U-108 under Klaus Scholtz April 1942 Bahamas patrol

U-108
A day after Schacht and Bleichrodt came Klaus Scholtz in U-108 – he entered just east of Saint David’s Light (famous in the Peter Benchley book The Deep) on 27 April 1942, heading south-southwest as far as a point of Anegada, essentially skimming the eastern fringe of the are before turning north-northwest on the 30th and heading into the Turks & Caicos Passage. On the 29th he sank the US tanker Mobiloil halfway between Puerto Rico and Bermuda. He went on to patrol the area around Inagua and Caicos for over a week (4th to 13th May) during which he sank the Abgara, on 6th May.
Abgara was one of seven out of eight Latvian ships which chose to fight the war against the Soviet demand they surrender, and ended up sunk.
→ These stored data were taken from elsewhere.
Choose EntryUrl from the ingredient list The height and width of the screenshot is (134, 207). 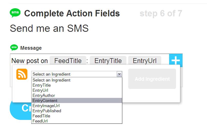coord(40,90)
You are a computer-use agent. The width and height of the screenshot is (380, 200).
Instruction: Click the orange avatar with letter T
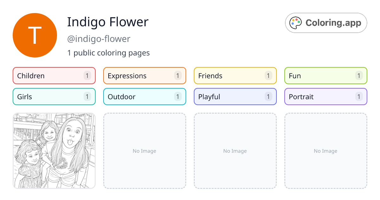35,35
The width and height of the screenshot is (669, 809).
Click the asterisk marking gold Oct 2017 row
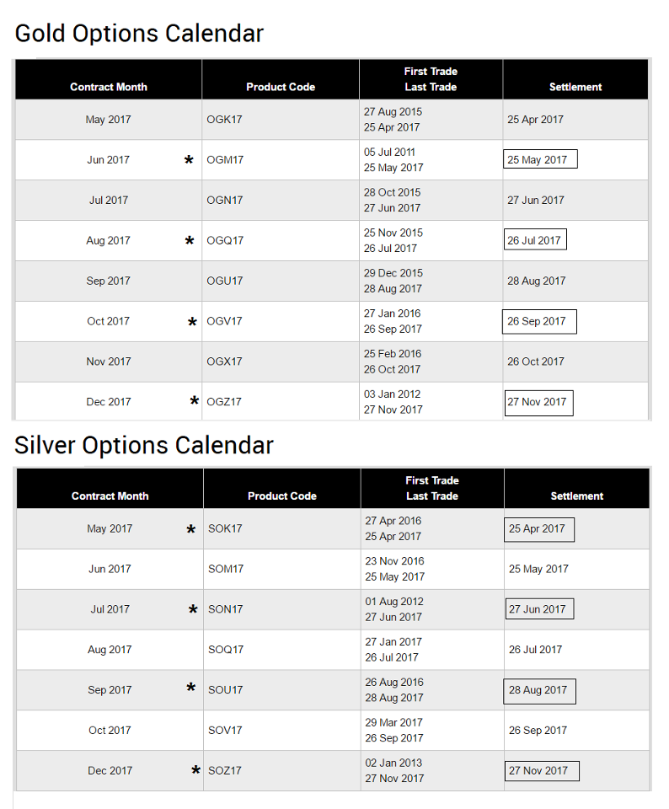[193, 323]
Off the extreme northwest coast of Haiti – between Cape Mole and Inagua – he sank the Afoundria, chasing it towards the shore. Her survivors were landed in Haiti and taken to Guantanamo Bay Cuba. Photographs of them survive in the US National Archives in College Park Maryland.
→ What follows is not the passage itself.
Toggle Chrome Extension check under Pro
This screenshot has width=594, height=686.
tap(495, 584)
It is fair to call his week of 4th to 13th May an “Inagua patrol” as Scholtz crisscrossed a box between Cape Mole, Matthew Town Inagua, Cape Maysi Cuba and the southern Turks & Caicos island looking for prey following his two successes in the area. Clearly he was hunting for traffic out of the Windward Passage, but perhaps he was a victim of his success. Usually there would be no shortage of ships forced to transit north from Aruba to Halifax or points north like New York from Panama, Trinidad etcetera, however it is possible that word of his activities spread through the Eastern Sea Frontier (ESF) which was monitoring and publicizing such activity through naval and merchant channels, scaring them into port until the threat passed.
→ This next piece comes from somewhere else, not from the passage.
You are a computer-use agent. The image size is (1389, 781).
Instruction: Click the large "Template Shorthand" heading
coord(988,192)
On this patrol Scholtz would add the British ship Modesta and the Norwegian Norland from convoy ON 93 for a total tonnage sunk of 31,340 on one patrol in five ships. The patrol began on the 30th of March 1942 and ended also in Lorient on the 1st of June. Thirty four years of age at the time, Scholtz sailed in the Second Flotilla to and from Lorient France and was ranked Korvettenkapitän at the time (a promotion to Fregattenkapitänarriving in July 1944). During this patrol he was holder of the Knights Cross in recognition of his career total of 24 ships for 111,546 GRT plus an impressively large auxiliary warship – the Armed Merchant Cruiser Rajputana of 16,644 tons in the Straits of Denmark.
In September 1942, a few months after returning from his patrol to the Inagua area, he was granted the prestigious Knights Cross with Oak Leaves. A member of the crew of 1927, Scholtz began his career on torpedo boats an joined U-boats in April 1940. In October 1942 he moved ashore to command the Twelfth Flotilla in Bordeaux, where the Italian flotilla Betasom was based. When Bordeaux fell, Scholtz and 220 men tried to literally walk to Germany but were captured and held by Americans for one and a half years. He rejoined the first the Naval Armed Guard (Bundesgrenzschutz, or Federal Frontier Guard) and then in 1956 the German navy (Bundesmarine) between 1953 and 1966 when he retired as Kapitän Zur See. Klaus Scholtz lived until the age of 79, passing in 1987.